» **Work task**
Output all of the listing, leaving every line exactly as written.

» **Stored data**
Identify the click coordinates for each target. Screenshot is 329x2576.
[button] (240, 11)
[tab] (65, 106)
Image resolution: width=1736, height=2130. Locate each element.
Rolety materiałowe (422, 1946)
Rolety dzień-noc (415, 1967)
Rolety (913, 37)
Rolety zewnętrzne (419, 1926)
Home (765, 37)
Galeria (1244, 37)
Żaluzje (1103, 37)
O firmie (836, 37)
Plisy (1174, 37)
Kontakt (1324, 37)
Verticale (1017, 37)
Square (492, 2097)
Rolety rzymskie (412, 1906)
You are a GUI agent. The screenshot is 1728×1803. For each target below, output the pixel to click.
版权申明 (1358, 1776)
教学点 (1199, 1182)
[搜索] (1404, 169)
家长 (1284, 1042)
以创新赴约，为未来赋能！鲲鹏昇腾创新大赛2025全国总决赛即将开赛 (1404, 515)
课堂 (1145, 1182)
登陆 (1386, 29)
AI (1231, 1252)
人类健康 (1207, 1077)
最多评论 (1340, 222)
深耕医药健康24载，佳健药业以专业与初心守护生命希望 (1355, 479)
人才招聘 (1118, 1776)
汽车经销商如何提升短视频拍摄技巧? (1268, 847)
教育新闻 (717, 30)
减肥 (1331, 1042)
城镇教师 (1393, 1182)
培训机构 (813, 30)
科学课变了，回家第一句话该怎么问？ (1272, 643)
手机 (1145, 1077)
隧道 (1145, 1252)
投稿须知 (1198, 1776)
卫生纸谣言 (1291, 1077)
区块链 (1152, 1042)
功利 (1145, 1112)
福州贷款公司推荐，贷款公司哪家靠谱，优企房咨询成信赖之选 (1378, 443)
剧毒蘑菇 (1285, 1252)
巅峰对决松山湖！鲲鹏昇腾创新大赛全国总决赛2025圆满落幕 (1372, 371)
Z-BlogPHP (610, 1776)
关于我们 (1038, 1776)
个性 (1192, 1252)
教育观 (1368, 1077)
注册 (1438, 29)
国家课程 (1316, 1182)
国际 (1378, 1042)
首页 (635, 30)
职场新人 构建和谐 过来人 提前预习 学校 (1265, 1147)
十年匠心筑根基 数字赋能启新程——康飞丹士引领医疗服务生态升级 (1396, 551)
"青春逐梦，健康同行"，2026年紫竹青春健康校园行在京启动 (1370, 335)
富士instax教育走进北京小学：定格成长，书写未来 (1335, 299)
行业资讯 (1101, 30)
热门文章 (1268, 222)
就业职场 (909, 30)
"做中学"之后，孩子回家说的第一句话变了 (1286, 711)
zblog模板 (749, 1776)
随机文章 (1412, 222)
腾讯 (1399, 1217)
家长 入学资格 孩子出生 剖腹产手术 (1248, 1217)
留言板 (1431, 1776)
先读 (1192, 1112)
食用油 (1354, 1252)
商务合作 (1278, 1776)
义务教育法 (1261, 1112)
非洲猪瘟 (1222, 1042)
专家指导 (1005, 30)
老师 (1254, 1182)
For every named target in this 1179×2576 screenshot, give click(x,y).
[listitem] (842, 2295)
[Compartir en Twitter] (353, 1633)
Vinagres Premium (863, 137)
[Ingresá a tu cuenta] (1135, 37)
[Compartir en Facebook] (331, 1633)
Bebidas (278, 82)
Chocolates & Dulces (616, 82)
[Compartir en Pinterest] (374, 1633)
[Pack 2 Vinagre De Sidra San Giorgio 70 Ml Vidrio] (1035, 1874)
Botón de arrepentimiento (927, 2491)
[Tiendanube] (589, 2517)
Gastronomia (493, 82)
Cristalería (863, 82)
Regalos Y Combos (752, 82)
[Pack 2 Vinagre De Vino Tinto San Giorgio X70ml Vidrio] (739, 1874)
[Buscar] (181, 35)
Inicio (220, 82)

» **Completed exercise**
Identify the click coordinates for each target. Screenshot is 329x2576.
[button] (240, 11)
[tab] (65, 106)
Image resolution: width=1736, height=2130. Locate each element.
Rolety materiałowe (422, 1946)
Rolety dzień-noc (415, 1967)
Rolety (913, 37)
Rolety zewnętrzne (419, 1926)
Home (765, 37)
Galeria (1244, 37)
Żaluzje (1103, 37)
O firmie (836, 37)
Plisy (1174, 37)
Kontakt (1324, 37)
Verticale (1017, 37)
Square (492, 2097)
Rolety rzymskie (412, 1906)
You are a GUI agent. The screenshot is 1728×1803. For each target below, output the pixel to click.
版权申明 (1358, 1776)
教学点 (1199, 1182)
[搜索] (1404, 169)
家长 (1284, 1042)
以创新赴约，为未来赋能！鲲鹏昇腾创新大赛2025全国总决赛即将开赛 (1404, 515)
课堂 (1145, 1182)
登陆 (1386, 29)
AI (1231, 1252)
人类健康 (1207, 1077)
最多评论 (1340, 222)
深耕医药健康24载，佳健药业以专业与初心守护生命希望 (1355, 479)
人才招聘 (1118, 1776)
汽车经销商如何提升短视频拍摄技巧? (1268, 847)
教育新闻 (717, 30)
减肥 (1331, 1042)
城镇教师 (1393, 1182)
培训机构 (813, 30)
科学课变了，回家第一句话该怎么问？ (1272, 643)
手机 (1145, 1077)
隧道 (1145, 1252)
投稿须知 (1198, 1776)
卫生纸谣言 (1291, 1077)
区块链 (1152, 1042)
功利 (1145, 1112)
福州贷款公司推荐，贷款公司哪家靠谱，优企房咨询成信赖之选 (1378, 443)
剧毒蘑菇 (1285, 1252)
巅峰对决松山湖！鲲鹏昇腾创新大赛全国总决赛2025圆满落幕 (1372, 371)
Z-BlogPHP (610, 1776)
关于我们 (1038, 1776)
个性 (1192, 1252)
教育观 (1368, 1077)
注册 (1438, 29)
国家课程 (1316, 1182)
国际 (1378, 1042)
首页 (635, 30)
职场新人 构建和谐 过来人 提前预习 学校 (1265, 1147)
十年匠心筑根基 数字赋能启新程——康飞丹士引领医疗服务生态升级 (1396, 551)
"青春逐梦，健康同行"，2026年紫竹青春健康校园行在京启动 (1370, 335)
富士instax教育走进北京小学：定格成长，书写未来 (1335, 299)
行业资讯 (1101, 30)
热门文章 (1268, 222)
就业职场 (909, 30)
"做中学"之后，孩子回家说的第一句话变了 (1286, 711)
zblog模板 (749, 1776)
随机文章 (1412, 222)
腾讯 (1399, 1217)
家长 入学资格 孩子出生 剖腹产手术 (1248, 1217)
留言板 (1431, 1776)
先读 (1192, 1112)
食用油 (1354, 1252)
商务合作 (1278, 1776)
义务教育法 (1261, 1112)
非洲猪瘟 (1222, 1042)
专家指导 (1005, 30)
老师 (1254, 1182)
For every named target in this 1179×2576 screenshot, give click(x,y).
[listitem] (842, 2295)
[Compartir en Twitter] (353, 1633)
Vinagres Premium (863, 137)
[Ingresá a tu cuenta] (1135, 37)
[Compartir en Facebook] (331, 1633)
Bebidas (278, 82)
Chocolates & Dulces (616, 82)
[Compartir en Pinterest] (374, 1633)
[Pack 2 Vinagre De Sidra San Giorgio 70 Ml Vidrio] (1035, 1874)
Botón de arrepentimiento (927, 2491)
[Tiendanube] (589, 2517)
Gastronomia (493, 82)
Cristalería (863, 82)
Regalos Y Combos (752, 82)
[Pack 2 Vinagre De Vino Tinto San Giorgio X70ml Vidrio] (739, 1874)
[Buscar] (181, 35)
Inicio (220, 82)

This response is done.